O (Outside) is a token that is not part of any entity.

So new york as a location becomes B-Location I-Location. A filler word like in is O. We can read the full convention on the IOB tagging Wikipedia page.

Diagram of IOB tagging: a restaurant query with B-, I-, and O tags over each token

IOB tagging marks the Beginning, Inside, and Outside of each entity span, token by token.

The Dataset

This tutorial uses the MIT Restaurant dataset. It labels search queries with entities like Rating, Amenity, Location, Restaurant_Name, Price, Hours, Dish, and Cuisine. The data is in BIO format. There is one tag\ttoken per line, with blank lines between sentences.

We load and parse the training file into lists of tokens and tags:

PYTHON

import requests

response = requests.get("https://raw.githubusercontent.com/laxmimerit/All-CSV-ML-Data-Files-Download/master/mit_restaurant_search_ner/train.bio")
response = response.text.splitlines()

train_tokens = []
train_tags = []
temp_tokens, temp_tags = [], []

for line in response:
    if line != "":
        tag, token = line.strip().split("\t")
        temp_tags.append(tag)
        temp_tokens.append(token)
    else:
        train_tokens.append(temp_tokens)
        train_tags.append(temp_tags)
        temp_tokens, temp_tags = [], []

len(train_tokens), len(train_tags)

OUTPUT

(7659, 7659)

We repeat the same parsing for the test.bio file. It yields 1,520 examples.

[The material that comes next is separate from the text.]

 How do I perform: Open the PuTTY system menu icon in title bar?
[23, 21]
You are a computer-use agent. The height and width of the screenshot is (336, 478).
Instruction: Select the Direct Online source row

Building the Hugging Face Dataset

We convert the parsed lists into a DatasetDict. Here the test set also acts as validation:

PYTHON

import pandas as pd
from datasets import Dataset, DatasetDict

df = pd.DataFrame({'tokens': train_tokens, 'ner_tags_str': train_tags})
train = Dataset.from_pandas(df)

df = pd.DataFrame({'tokens': test_tokens, 'ner_tags_str': test_tags})
test = Dataset.from_pandas(df)

dataset = DatasetDict({'train': train, 'test': test, 'validation': test})
dataset['train'][0]

OUTPUT

{'tokens': ['2', 'start', 'restaurants', 'with', 'inside', 'dining'], 'ner_tags_str': ['B-Rating', 'I-Rating', 'O', 'O', 'B-Amenity', 'I-Amenity']}

We build numeric tag mappings from the unique entity types. We make a B- and I- entry for each:

PYTHON

unique_tags = set()
for tag in dataset['train']['ner_tags_str']:
    unique_tags.update(tag)

unique_tags = list(set([x[2:] for x in list(unique_tags) if x != 'O']))

tag2index = {"O": 0}
for i, tag in enumerate(unique_tags):
    tag2index[f'B-{tag}'] = len(tag2index)
    tag2index[f'I-{tag}'] = len(tag2index)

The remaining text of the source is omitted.